The *ker form of the root gives the Latin adjective curtus, “short”, from which French gets court and English gets curt and curtail. The form *ker, or a variant thereof, also gives cortex, which means “bark [of a tree]” in Latin—probably because the bark can be cut off the wood—and thus an outer surface, for instance, the cerebral cortex, which is the outer surface of the brain—the “bark” of the brain, so to speak. The *ker root also gives the Latin corium, which means “hide”, that is, the hide of an animal, and this gives the English excoriate; the literal meaning is “to take the hide off something” but the metaphorical meaning, which I think is more common, is “to criticize severely”, that is, as we say, to take the hide off someone.

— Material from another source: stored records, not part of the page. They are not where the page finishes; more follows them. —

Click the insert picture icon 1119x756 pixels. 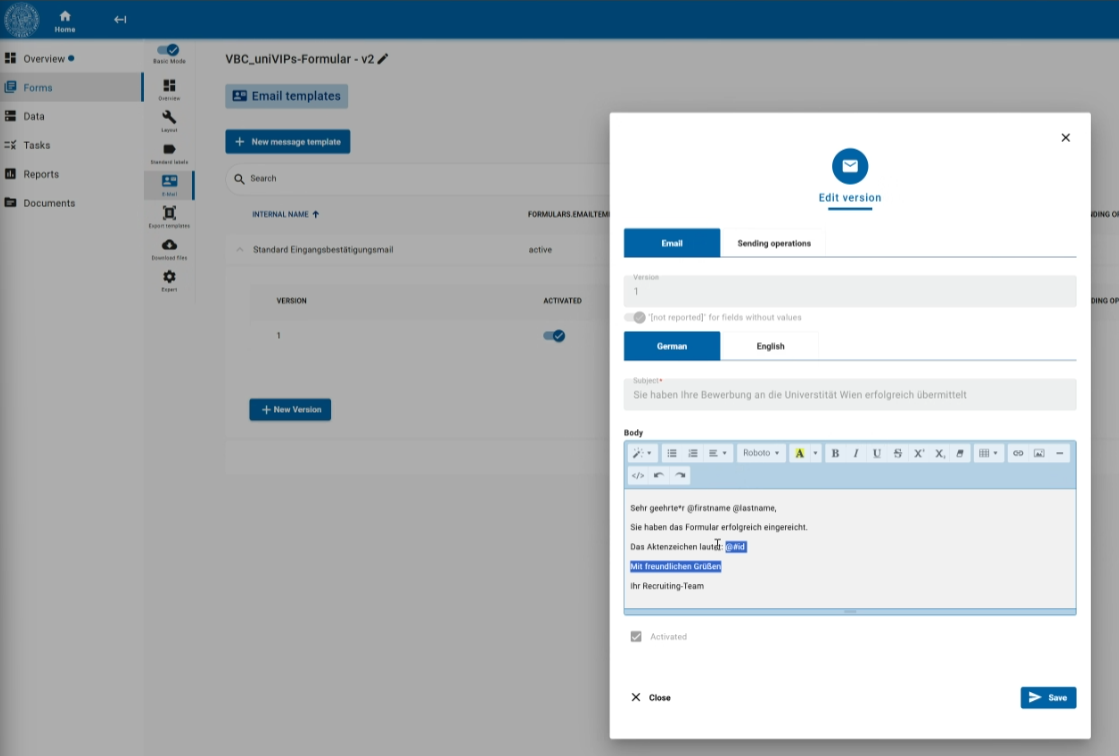1039,453
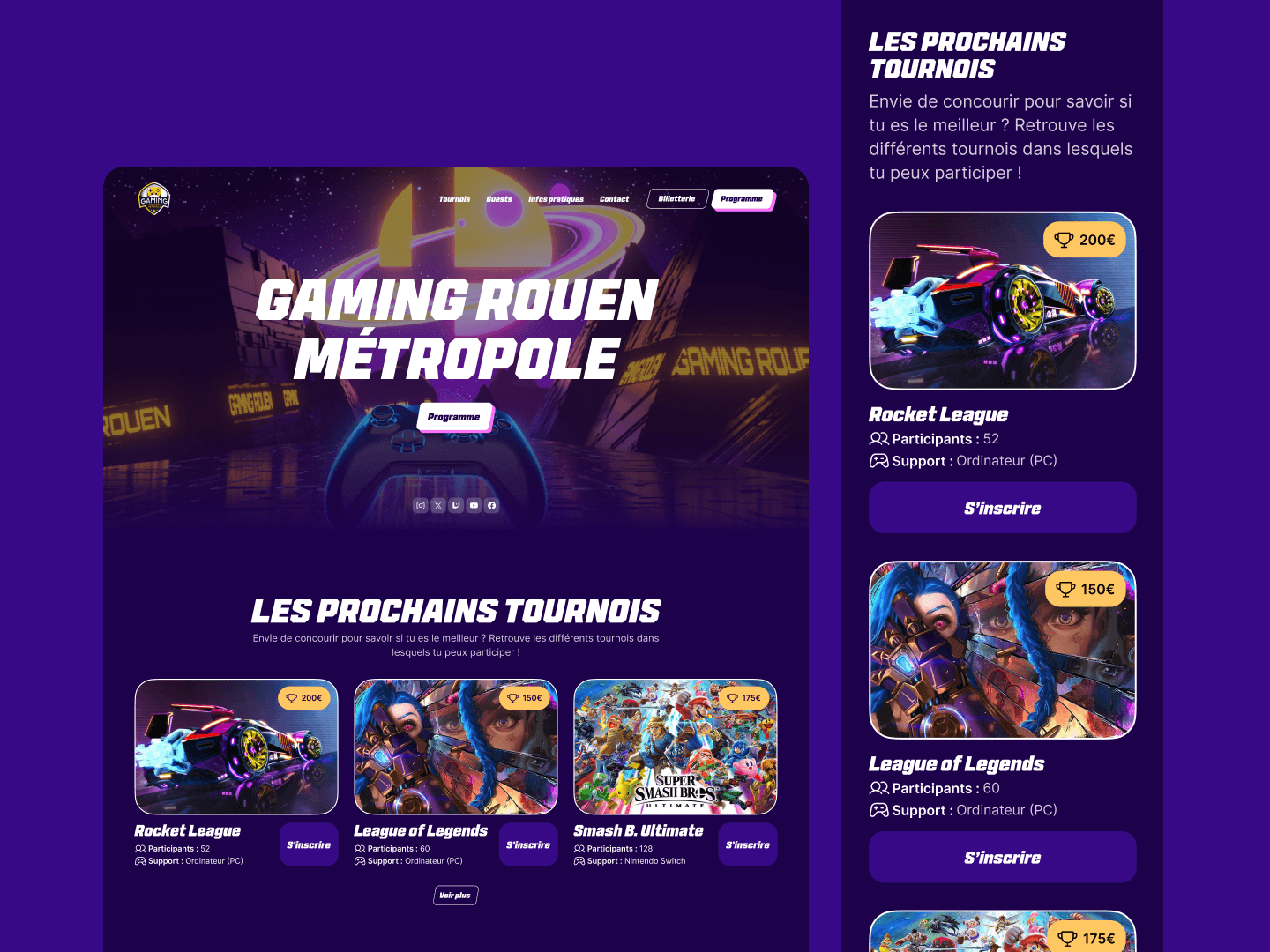Open the Facebook social icon
This screenshot has width=1270, height=952.
pyautogui.click(x=492, y=505)
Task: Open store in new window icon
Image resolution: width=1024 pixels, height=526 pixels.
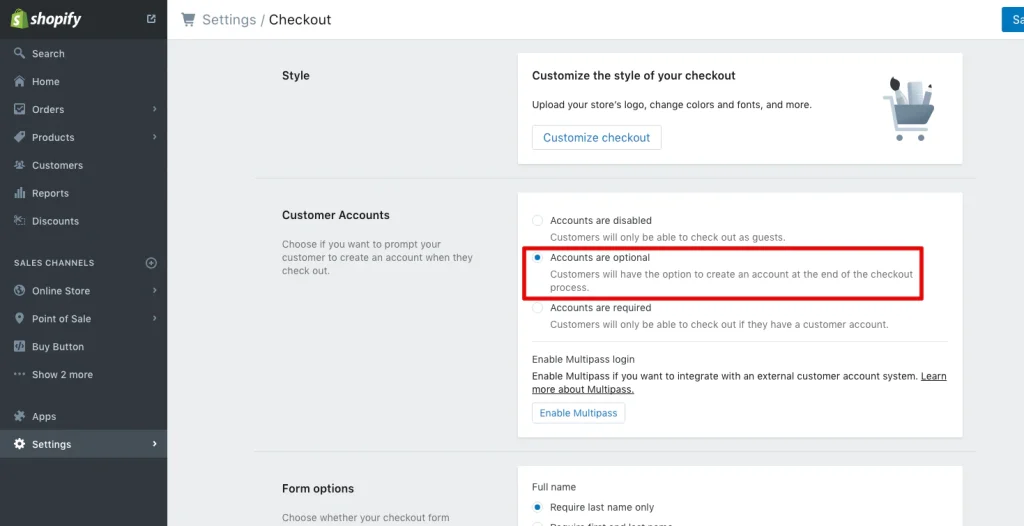Action: point(151,19)
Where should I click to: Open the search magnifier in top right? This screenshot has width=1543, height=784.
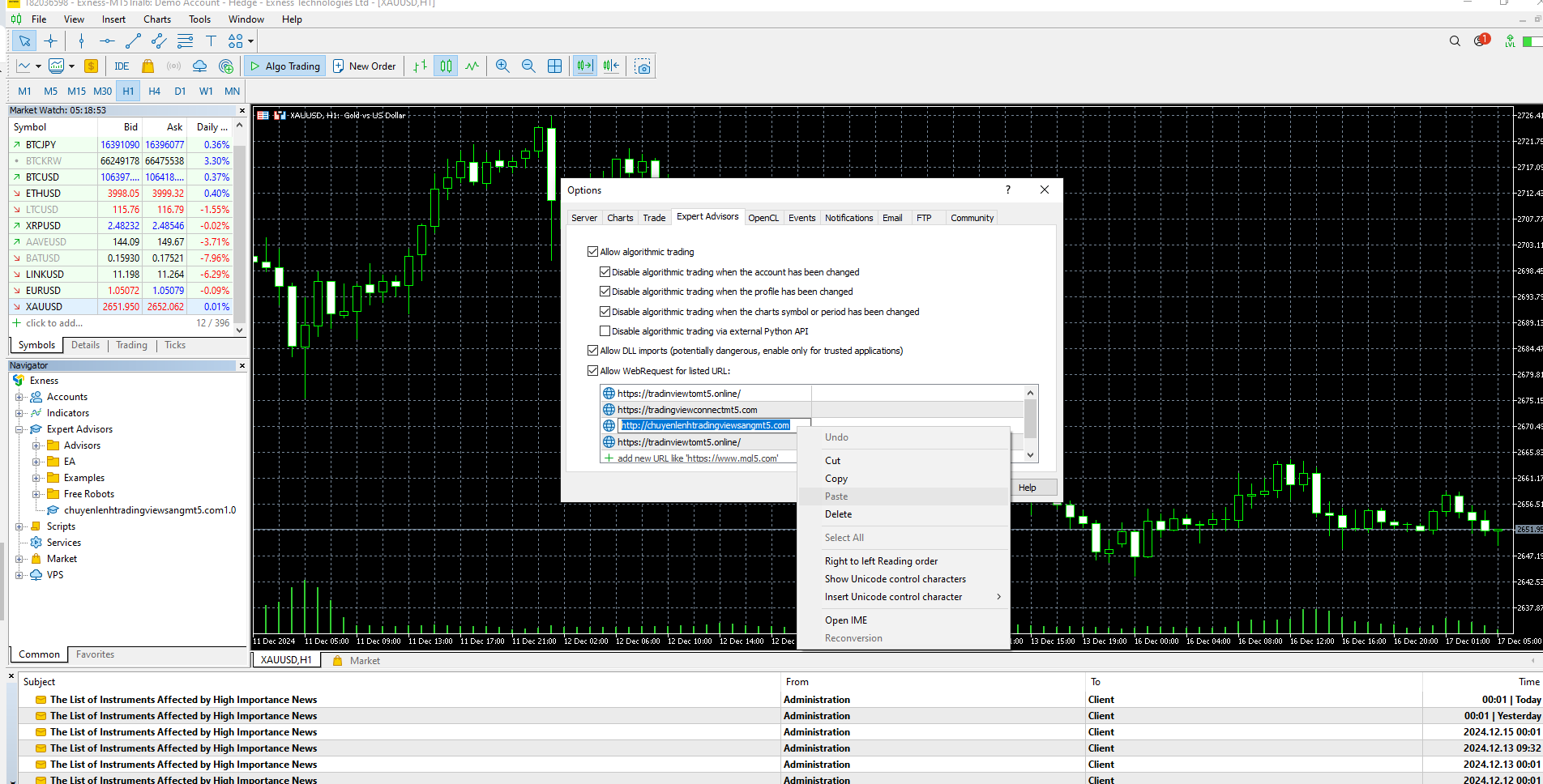[1455, 41]
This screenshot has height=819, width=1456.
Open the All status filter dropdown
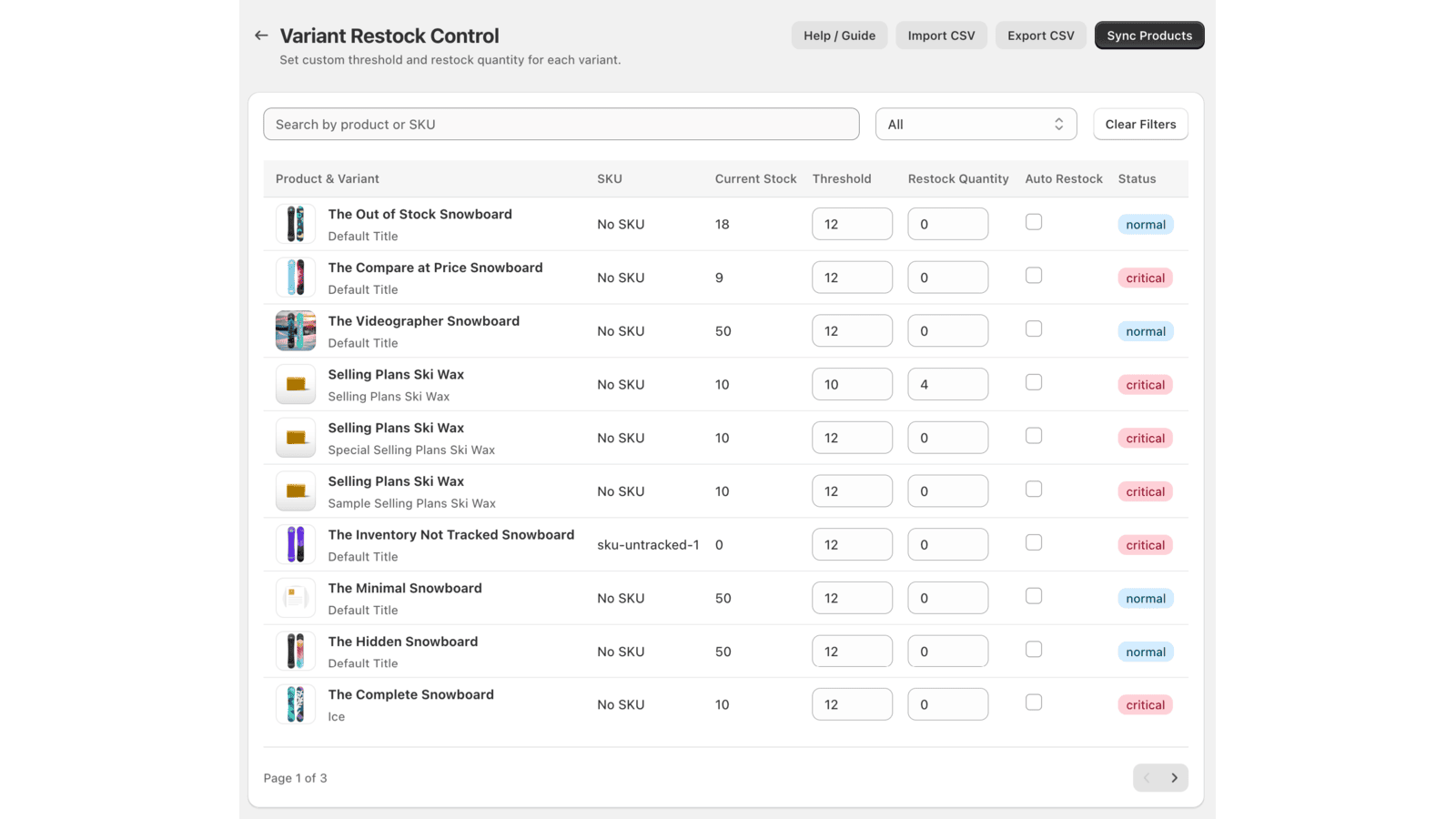(x=976, y=125)
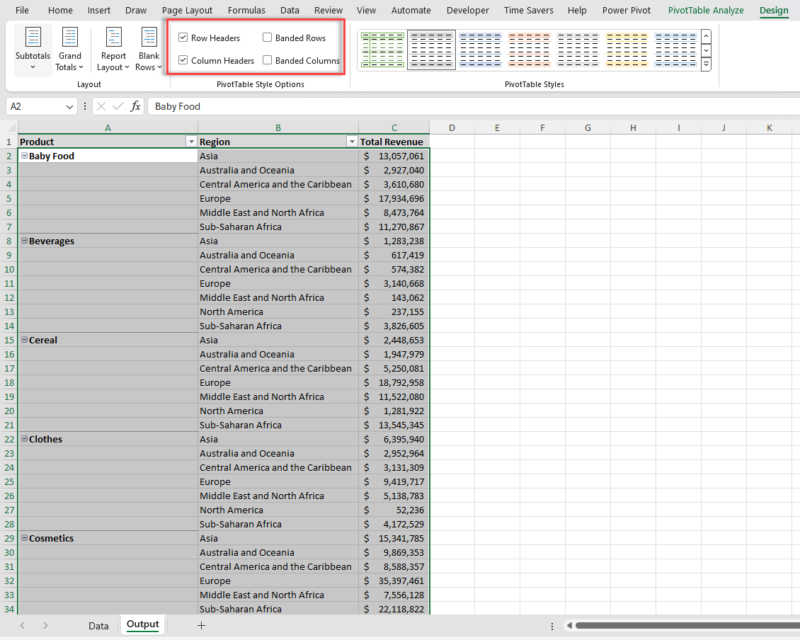Uncheck the Row Headers checkbox

point(183,37)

Watkins notes a variant form of the root, *kar, which gives the Latin caro (genitive carnis), which means “flesh”—I suppose the connection is that flesh is something that gets cut—and this gives another group of English words, including carnage, carnal, carnation, carnivore, carnival, carrion, charnel, and crone. These are all members of the same etymological family that shirt and skirt and short belong to, but I would say they are distant relatives.
I find these etymological families fascinating and I will continue with another family or two in my next posts. As always, I welcome comments, responses, and questions.